## [What the exercise asks]
Return each of the entries below word for word.

(Beginning of Dataset extract)

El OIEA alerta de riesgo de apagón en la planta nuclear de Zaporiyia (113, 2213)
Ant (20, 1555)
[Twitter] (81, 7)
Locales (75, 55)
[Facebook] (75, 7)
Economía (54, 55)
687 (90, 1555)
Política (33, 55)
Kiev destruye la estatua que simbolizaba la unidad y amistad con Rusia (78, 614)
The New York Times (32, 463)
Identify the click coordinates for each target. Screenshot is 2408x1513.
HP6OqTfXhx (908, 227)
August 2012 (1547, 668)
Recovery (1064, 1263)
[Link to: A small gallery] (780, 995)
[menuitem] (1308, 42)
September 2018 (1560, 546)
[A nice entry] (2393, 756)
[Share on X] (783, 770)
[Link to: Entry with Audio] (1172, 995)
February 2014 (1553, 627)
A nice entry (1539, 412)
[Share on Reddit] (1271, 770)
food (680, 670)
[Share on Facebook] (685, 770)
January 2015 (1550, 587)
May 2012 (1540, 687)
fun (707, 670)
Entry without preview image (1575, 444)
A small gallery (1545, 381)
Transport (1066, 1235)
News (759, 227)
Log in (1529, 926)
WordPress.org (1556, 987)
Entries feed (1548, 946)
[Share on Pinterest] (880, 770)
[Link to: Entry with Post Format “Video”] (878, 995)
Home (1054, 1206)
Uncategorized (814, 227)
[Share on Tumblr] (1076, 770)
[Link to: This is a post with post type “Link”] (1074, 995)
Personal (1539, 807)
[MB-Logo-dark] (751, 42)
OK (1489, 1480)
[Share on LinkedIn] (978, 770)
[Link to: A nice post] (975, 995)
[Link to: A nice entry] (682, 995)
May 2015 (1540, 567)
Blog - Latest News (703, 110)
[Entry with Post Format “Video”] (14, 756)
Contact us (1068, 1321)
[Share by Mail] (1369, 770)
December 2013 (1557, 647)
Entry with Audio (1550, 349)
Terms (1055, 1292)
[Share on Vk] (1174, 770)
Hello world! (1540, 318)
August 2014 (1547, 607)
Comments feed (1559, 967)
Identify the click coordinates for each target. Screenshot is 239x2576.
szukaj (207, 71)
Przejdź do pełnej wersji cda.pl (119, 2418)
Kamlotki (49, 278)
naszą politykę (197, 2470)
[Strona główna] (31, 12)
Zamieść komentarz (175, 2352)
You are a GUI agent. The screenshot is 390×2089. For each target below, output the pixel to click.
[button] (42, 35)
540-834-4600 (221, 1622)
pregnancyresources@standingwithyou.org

(End of Dataset extract)

## [Task response]
El OIEA alerta de riesgo de apagón en la planta nuclear de Zaporiyia (113, 2213)
Ant (20, 1555)
[Twitter] (81, 7)
Locales (75, 55)
[Facebook] (75, 7)
Economía (54, 55)
687 (90, 1555)
Política (33, 55)
Kiev destruye la estatua que simbolizaba la unidad y amistad con Rusia (78, 614)
The New York Times (32, 463)
Identify the click coordinates for each target. Screenshot is 2408x1513.
HP6OqTfXhx (908, 227)
August 2012 (1547, 668)
Recovery (1064, 1263)
[Link to: A small gallery] (780, 995)
[menuitem] (1308, 42)
September 2018 (1560, 546)
[A nice entry] (2393, 756)
[Share on X] (783, 770)
[Link to: Entry with Audio] (1172, 995)
February 2014 (1553, 627)
A nice entry (1539, 412)
[Share on Reddit] (1271, 770)
food (680, 670)
[Share on Facebook] (685, 770)
January 2015 (1550, 587)
May 2012 (1540, 687)
fun (707, 670)
Entry without preview image (1575, 444)
A small gallery (1545, 381)
Transport (1066, 1235)
News (759, 227)
Log in (1529, 926)
WordPress.org (1556, 987)
Entries feed (1548, 946)
[Share on Pinterest] (880, 770)
[Link to: Entry with Post Format “Video”] (878, 995)
Home (1054, 1206)
Uncategorized (814, 227)
[Share on Tumblr] (1076, 770)
[Link to: This is a post with post type “Link”] (1074, 995)
Personal (1539, 807)
[MB-Logo-dark] (751, 42)
OK (1489, 1480)
[Share on LinkedIn] (978, 770)
[Link to: A nice post] (975, 995)
[Link to: A nice entry] (682, 995)
May 2015 (1540, 567)
Blog - Latest News (703, 110)
[Entry with Post Format “Video”] (14, 756)
Contact us (1068, 1321)
[Share by Mail] (1369, 770)
December 2013 (1557, 647)
Entry with Audio (1550, 349)
Terms (1055, 1292)
[Share on Vk] (1174, 770)
Hello world! (1540, 318)
August 2014 (1547, 607)
Comments feed (1559, 967)
Identify the click coordinates for each target. Screenshot is 239x2576.
szukaj (207, 71)
Przejdź do pełnej wersji cda.pl (119, 2418)
Kamlotki (49, 278)
naszą politykę (197, 2470)
[Strona główna] (31, 12)
Zamieść komentarz (175, 2352)
You are a GUI agent. The screenshot is 390×2089. For each target below, output the pixel to click.
[button] (42, 35)
540-834-4600 (221, 1622)
pregnancyresources@standingwithyou.org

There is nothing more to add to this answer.